168 So. 442 | Ala. | 1936

The finding of facts by the trial court, incorporated in the judgment as the statute requires, is clearly to the effect that the relation between the workman and the defendant was that of master and servant; that the workman received the injury causing his death while on the master's premises, and while leaving the place of his employment at the end of his day's services, on one of defendant's trucks on which "all employees were permitted to ride to and from work."

The special facts incident to the workman's injury were that the truck on which the deceased workman started on his way from work bogged down and stalled; another truck of the defendant passed the stalled truck, and the deceased workman "attempted to board this truck, slipped and was thrown under the wheels, the truck passing over his body"; that the workman's death was not due to any misconduct on his part.

The conclusion of the trial court, "that the injuries causing his death did not arise out of and in the course of his employment," is inconsistent with the facts found by the court. Code 1923, § 7534; Jett et al. v. Turner, 215 Ala. 352,110 So. 702; Benoit Coal Mining Co. et al. v. Moore et al., 215 Ala. 220,109 So. 878; Ex parte Louisville N. R. Co. (House v. Louisville N. R. Co.), 208 Ala. 216, 94 So. 289.

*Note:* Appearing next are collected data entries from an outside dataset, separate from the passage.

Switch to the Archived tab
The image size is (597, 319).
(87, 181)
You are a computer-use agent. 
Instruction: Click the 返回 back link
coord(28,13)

A recognized exception to the general rule that the workman is not within the protection of the statute while going to work or returning to his home is where the injury occurs while the workman is on the premises of the master, and for "a reasonable time, space, and opportunity before and after while he is at or near his place of employment." Barnett v. Britling Cafeteria Co., 225 Ala. 462, 143 So. 813, 85 A.L.R. 85; Exchange Distributing Co. v. Oslin, 229 Ala. 547, 158 So. 743; Alabama Concrete Pipe Co. v. Berry, 226 Ala. 204, 146 So. 271.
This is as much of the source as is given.